Kitty I've been told DD tries her hardest and always submits work. She's had lots of postcards home more so in this subject.

All exams are done (it's not a GCSE) and just coursework to finish.

Examfullmoon Thu 28-Feb-19 17:34:21

She hates school in general not the subject. It's actually one of the ones she minds the least ironically although I must admit keep giving her her work back is really battering her self esteem.

The exam is done Haffdonga . It's not a GCSE so the last exam was last month.

goldengummybear Thu 28-Feb-19 17:35:41

This is how some schools get great results on paper. My dd is in y11 and some people are being allowed to drop GCSEs right now.

With regards to the coursework- teachers who end up with good results (and their performance pay) will be telling kids how to improve their grades. This is why I think that coursework is being ruled out. Some kids are getting lots of advice so are achieving higher grades.

This sort of thing starts in primary school. Some teachers deflate achievement grades so when they graduate it looks like there's been more progress so the school looks good. It's the price of the current data based way of comparing schools and some schools are playing harder than others.
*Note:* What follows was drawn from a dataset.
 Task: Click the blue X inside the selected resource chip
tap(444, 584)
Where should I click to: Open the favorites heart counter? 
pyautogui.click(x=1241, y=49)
PtahNeith Thu 28-Feb-19 17:35:52

This is how the teacher gets good results. Pressure, cheating, and drop out. Not fine.

In a nutshell.

PtahNeith Thu 28-Feb-19 17:40:50

It's not just about pay progression, it's also about the school's league table position. That kind of idiotic ranking system encourages this type of game playing where people forget or disregard the core purpose of schools.

It's not a new thing. There should be outrage. But it's done to people without much of a voice by people with much more power.

Idontmeanto Thu 28-Feb-19 17:46:14

The teacher will be judging your dd as in individual and have expectations of her based on her target grade. It won’t reflect badly on him if that’s not distinction/level 9, whatever the grading system is. He is allowed to give students feedback and they are allowed to improve their work, that might well include the use of specialist vocabulary.
It will reflect well on your dd if she can display some resilience, accept constructive feedback and improve her coursework.
If she can’t do that perhaps dropping the subject to focus on something more crucial, like maths and English, would be a smart move.

Examfullmoon Thu 28-Feb-19 18:03:56

Idontmeanto she's had her coursework back three times. Shes tried. It's not improved. I can't help as you don't bring coursework home anymore. I suspect it will this time because she's been told what to write.

Her target is the highest you can get on the exam and is entirely unrealistic. Think level 2 distinction and she's getting a level 1 pass.
Her target bears no relation to her work, coursework level or her work in other subjects. I've raised this before with no success.

She doesn't need this subject to do what she wants to do (her college course relates to what she IS good at and is more practical) but she needs enough passes or any course if that makes sense.

He's sent her home a booklet to study to help her. It's almost 200 pages. She needs a reader for exams and needs information breaking down.

CuckooCuckooClock Thu 28-Feb-19 18:07:10

Is her coursework currently good enough to get the grade she needs to get onto her college course?

Examfullmoon Thu 28-Feb-19 18:49:23

Yes it is CuckooCuckooClock
She's better at exams than coursework (she also has a reader) and so I was told it would average out at a level one merit.
She's doing level 2 at college so a level one merit with her other GCSES are fine college said.

He's pushing her to get a level 2 distinction.
That's a big jump in 12 weeks .

CuckooCuckooClock Thu 28-Feb-19 19:17:40

If I were you then I'd just contact the teacher and explain that to them. Say your DD is happy with what she has done so far and it's enough for college so she doesn't want to get stressed out trying to improve when she has other exams to think about.
I can't see what your DD has to gain by redoing the coursework. Her teacher will hopefully see that too.